3. Implementation Notes (Python)

import pandas as pd

# Assumes a configured FRED client instance named `fred`

def fetch_fred_series_df(series_id: str) -> pd.DataFrame:
    """Return DataFrame with columns [Series_ID, title, Date, Value] fetched from FRED."""
    s = fred.get_series(series_id)  # pandas Series indexed by Timestamp
    if s is None or s.empty:
        return pd.DataFrame(columns=["Series_ID","title","Date","Value"])

    df = s.reset_index()
    df.columns = ["Date", "Value"]
    df["Series_ID"] = series_id

    try:
        meta = fred.get_series_info(series_id)
        df["title"] = getattr(meta, "title", None)
    except Exception:
        df["title"] = None

    df["Date"] = pd.to_datetime(df["Date"])
    df["Value"] = pd.to_numeric(df["Value"], errors="coerce")
    return df[["Series_ID","title","Date","Value"]]


def to_monthly_wide(df: pd.DataFrame, col_name: str) -> pd.DataFrame:
    """Align to month-end timestamps and keep the last observation per month."""
    out = df[["Date", "Value"]].dropna().copy()
    out["Date"] = pd.to_datetime(out["Date"]).dt.to_period("M").dt.to_timestamp("M")
    out = out.groupby("Date", as_index=False)["Value"].last()
    return out.rename(columns={"Value": col_name})

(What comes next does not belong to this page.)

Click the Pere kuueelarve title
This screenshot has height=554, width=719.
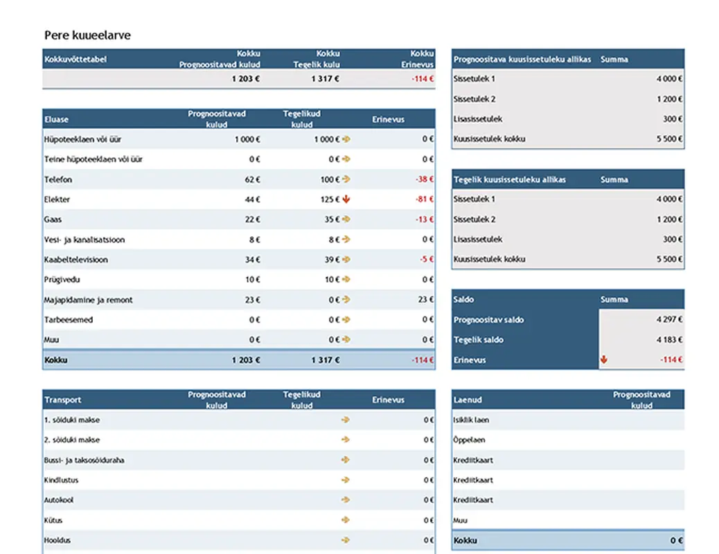pyautogui.click(x=87, y=35)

# 1) Fetch canonical inputs
unrate_df = fetch_fred_series_df("UNRATE")
nrou_df   = fetch_fred_series_df("NROU")

# 2) Monthly alignment
unrate_m = to_monthly_wide(unrate_df, "UNRATE")
nrou_m   = to_monthly_wide(nrou_df,   "NROU")

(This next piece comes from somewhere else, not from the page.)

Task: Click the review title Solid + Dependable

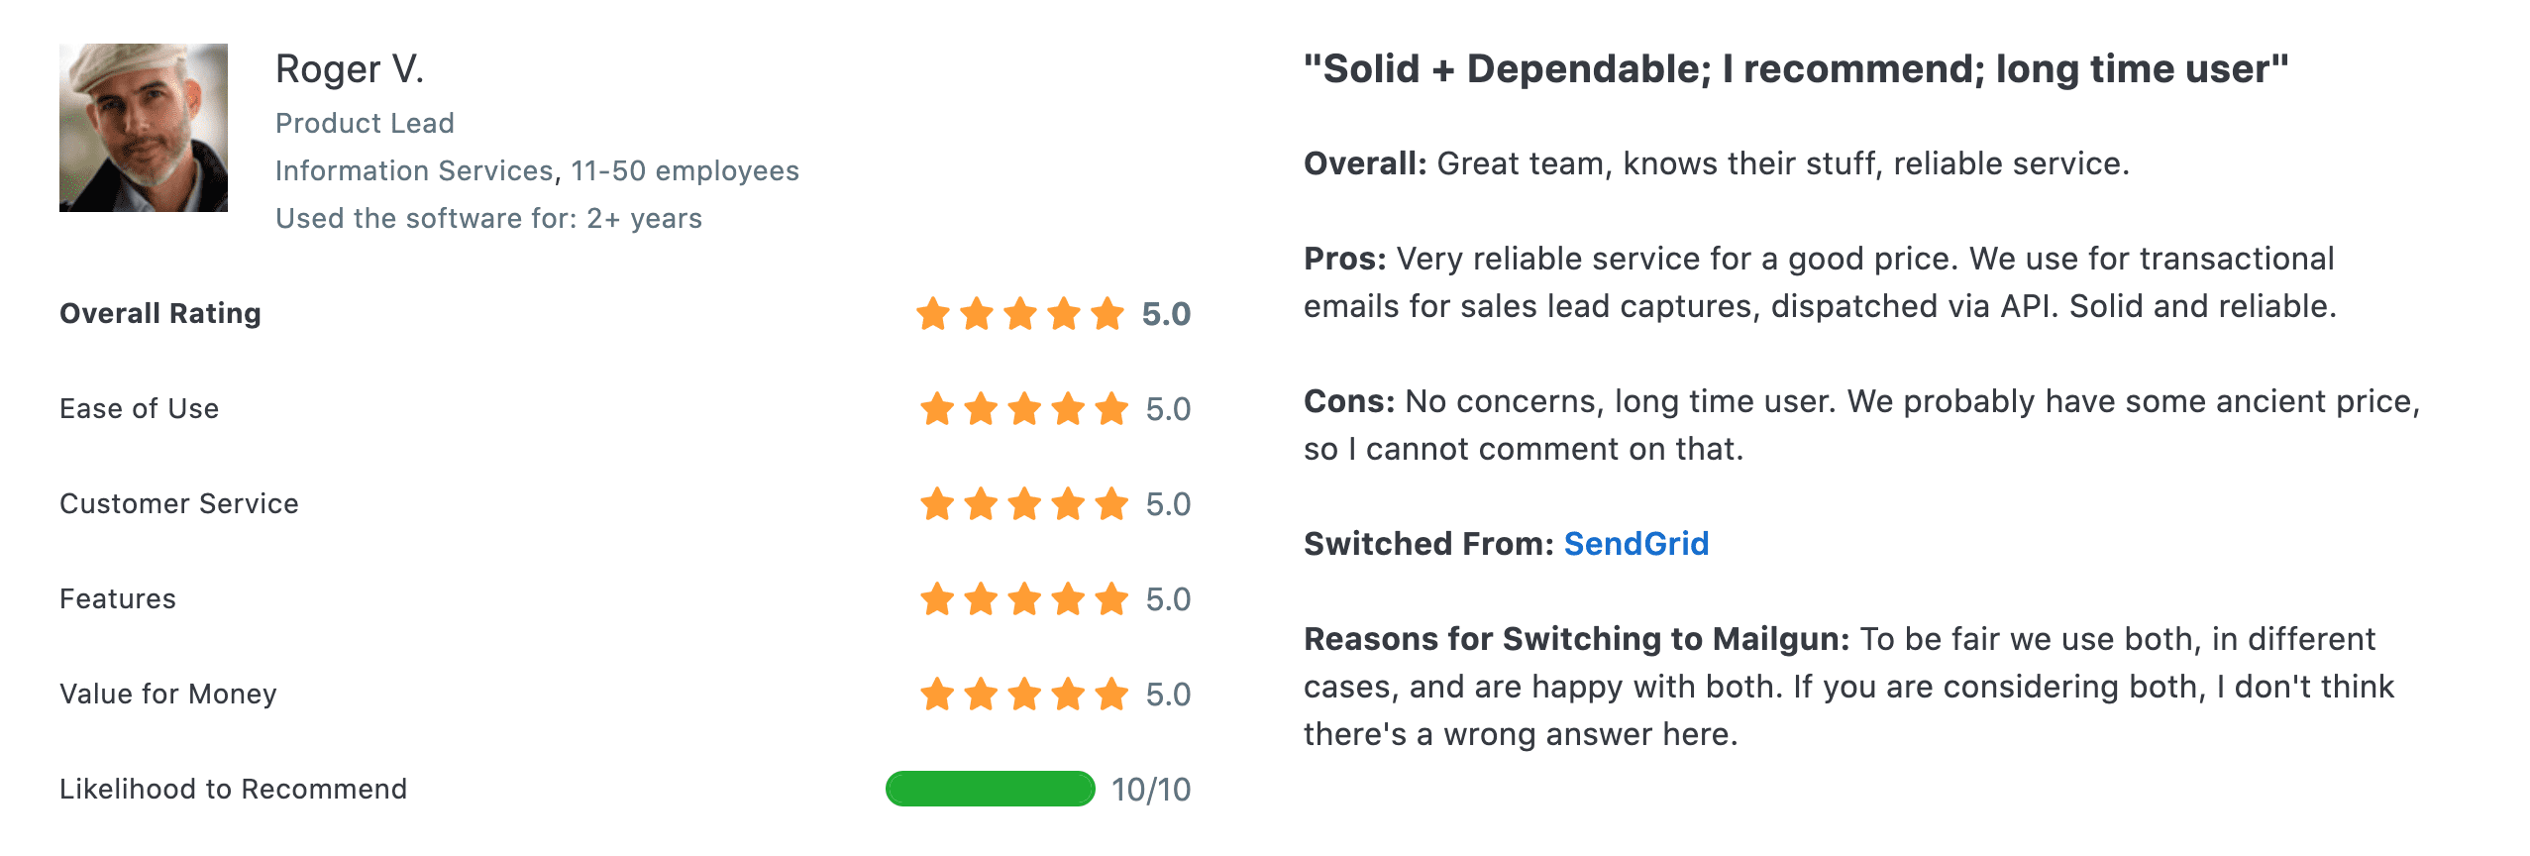Action: pyautogui.click(x=1796, y=69)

# 3) Merge + compute gap + momentum
slack = pd.merge(unrate_m, nrou_m, on="Date", how="inner").sort_values("Date")
slack["SlackGap_pp"] = slack["UNRATE"] - slack["NROU"]
slack["SlackGap_change_3m_pp"] = slack["SlackGap_pp"] - slack["SlackGap_pp"].shift(3)

# 4) Classify
def classify_direction(slack_gap_pp: float) -> str:
    if slack_gap_pp <= -0.50:
        return "TIGHT"
    if slack_gap_pp >= 0.50:
        return "SLACKENING"
    return "NEUTRAL"


def classify_momentum(delta_3m_pp: float) -> str:
    if pd.isna(delta_3m_pp):
        return "STABLE"
    if delta_3m_pp >= 0.20:
        return "WIDENING"
    if delta_3m_pp <= -0.20:
        return "NARROWING"
    return "STABLE"


def classify_confidence(slack_gap_pp: float) -> str:
    if pd.isna(slack_gap_pp):
        return "LOW"
    if abs(slack_gap_pp) < 0.25:
        return "MEDIUM"
    return "HIGH"


slack["SlackGap_Direction"] = slack["SlackGap_pp"].apply(classify_direction)
slack["SlackGap_Momentum"] = slack["SlackGap_change_3m_pp"].apply(classify_momentum)
slack["SlackGap_Confidence"] = slack["SlackGap_pp"].apply(classify_confidence)

4. Sensitivity and Limitations

5. Reproducibility

6. Applications

Useful as a canonical slack input to a Fed reaction-function model (e.g., Taylor-style rules), as a conditioning variable in risk-asymmetry weighting (growth downside vs inflation upside), and as an input to forward projections by extrapolating short-horizon slack dynamics. Intended use: a single interpretable slack anchor, with richer labour dashboards used only for corroboration and confidence adjustment.